Dinanzi a una crisi che sta stritolando il tessuto imprenditoriale italiano, dinanzi a uno scenario che vede accomunati imprenditori, operai, impiegati che mossi dalla disperazione arrivano al compimento di gesti estremi, dinanzi a uno Stato che non è in grado di pagare i suoi debiti, il Presidente del Consiglio Mario Monti s'indigna. Esprime, ovvero, "una parola di sdegno verso chi ha governato, governa o si candida a governare e giustifica l'evasione fiscale, istiga a non pagare le tasse o a istituire arbitrarie compensazioni fra crediti e debiti verso lo Stato". Per il premier "altri sono i modi con cui un Paese serio può risolvere i suoi problemi".

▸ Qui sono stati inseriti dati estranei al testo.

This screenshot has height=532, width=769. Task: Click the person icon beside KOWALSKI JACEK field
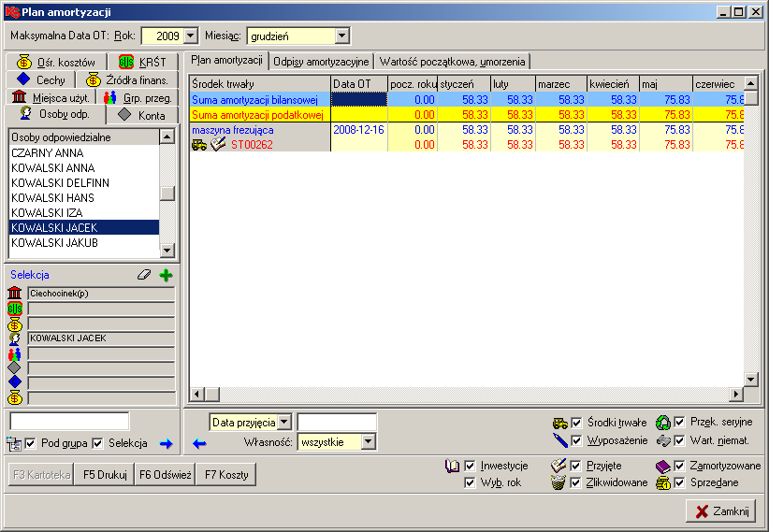point(15,338)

Mario Monti parla di serietà, dimenticando che la prima istituzione a esserne carente è proprio lo Stato, al punto da costringe centinaia di imprese alla liquidazione o al fallimento perché non è in grado di pagare i debiti maturati nei loro confronti. Il tecnocrate di Palazzo Chigi è così immerso nella missione di 'salvare l'Italia, da arrivare a una risposta stizzita, non solo per l'invito alla rivolta fiscale, che può essere più che condivisibile da parte di un rappresentante delle istituzioni, ma anche per chi ritiene che i crediti vantati dalle aziende e dai cittadini nei confronti dello Stato, possono essere portati a compensazione con le tasse da pagare.
Non è ben chiaro quali siano i pilastri su cui poggiano le considerazioni di Monti, ma la vera indignazione la dovrebbe usare contro uno Stato che esige il pagamento delle imposte a fronte di debiti che lui stesso ha nei confronti delle imprese e che non è in grado di pagare. Ed è per questo che la sensazione che il distacco dalla realtà e dal Paese stia crescendo in modo irrimediabile, è sempre più forte.